NEW YORK, July 25, 2025 /PRNewswire/ -- Paramount Global (NASDAQ: PARA, PARAA) ("Paramount") and Skydance Media, LLC ("Skydance") today announced that the transactions (the "Transactions") contemplated by the Transaction Agreement, dated as of July 7, 2024, by and among Paramount, Skydance, New Pluto Global, Inc. ("New Paramount") and the other parties thereto (the "Transaction Agreement") are expected to close on August 7, 2025 (the "Anticipated Closing Date"), subject to customary closing conditions.

The deadlines for Paramount stockholders of record and certain other Paramount stockholders to elect the form of consideration they wish to receive with respect to their shares of Paramount common stock (subject to certain proration procedures as previously announced) in connection with the Transactions are as set forth below (each an "Election Deadline") and correspond to the Anticipated Closing Date:

  1. For shares of Paramount common stock held of record, the Election Deadline is 5:00 p.m., New York City time, on July 31, 2025.
  2. For shares of Paramount common stock held by current or former employees of Paramount via their Morgan Stanley Stock Plan Account, the Election Deadline is 4:00 p.m., New York City time, on July 28, 2025.
  3. For shares of Paramount common stock held via the Paramount Global 401(k) Plan, the Election Deadline is 4:00 p.m., New York City time, on July 28, 2025.

Stockholders wishing to make an election must return their properly completed election materials in the manner set forth in such election materials so that they are received prior to the applicable Election Deadline.

Shares of Paramount common stock held through an account with a bank, brokerage firm or other nominee (in "street name") may be subject to an earlier election deadline determined by such bank, brokerage firm or other nominee, and holders of such shares should carefully review any materials they received from their bank, brokerage firm or other nominee regarding how to make an election with respect to such shares.

If an election is not properly made with respect to any shares of Paramount common stock by the applicable Election Deadline, the holder of such shares will be deemed to have made no election with respect to such shares and will therefore be entitled to receive the applicable stock consideration in respect of such shares. If the closing date is delayed to a subsequent date, each Election Deadline will be similarly delayed to a subsequent date. Paramount and Skydance will promptly announce any such delay and, when determined, the rescheduled Election Deadlines.
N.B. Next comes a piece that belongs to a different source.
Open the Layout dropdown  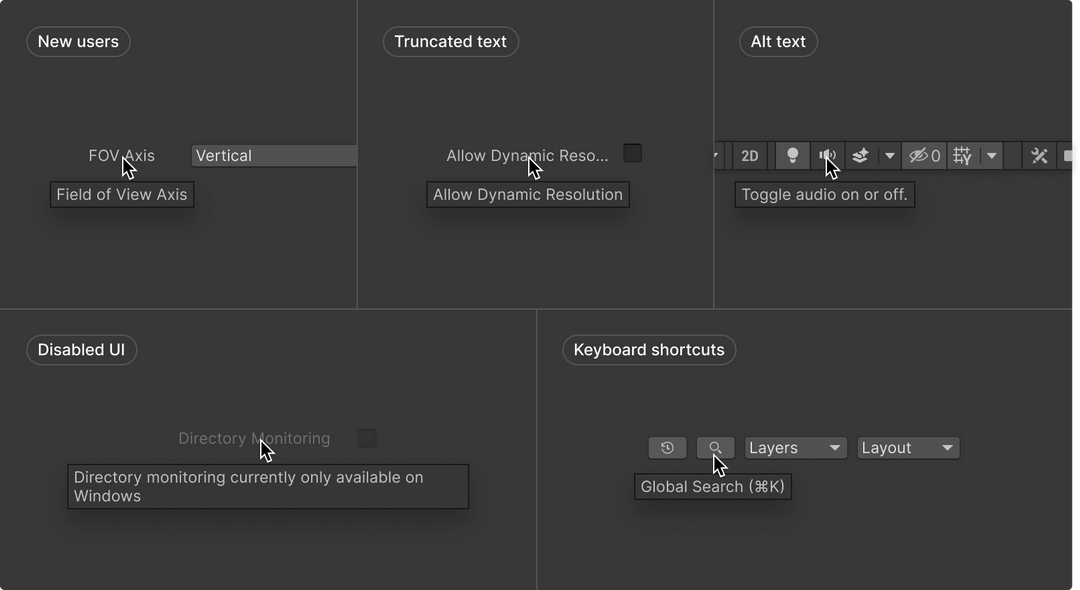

Questions and requests for assistance or additional copies of the election materials may be directed to Equiniti Trust Company, LLC ((866) 595-1717). Questions with respect to the Transactions, including the merger consideration, may be directed to D.F. King & Co., Inc. ((800) 901-0068 or PARA@dfking.com). Paramount stockholders may also contact their bank, brokerage firm or other nominee, if applicable, for assistance concerning the election process.

Additionally, Paramount and Skydance today announced that shares of Class B common stock, par value $0.001, of New Paramount are expected to begin trading on the Nasdaq Stock Market LLC under the ticker symbol "PSKY" following the closing of the Transactions. Shares of Paramount's Class B common stock (NASDAQ: PARA) and Class A common stock (NASDAQ: PARAA) will no longer be listed for trading following the closing of the Transactions.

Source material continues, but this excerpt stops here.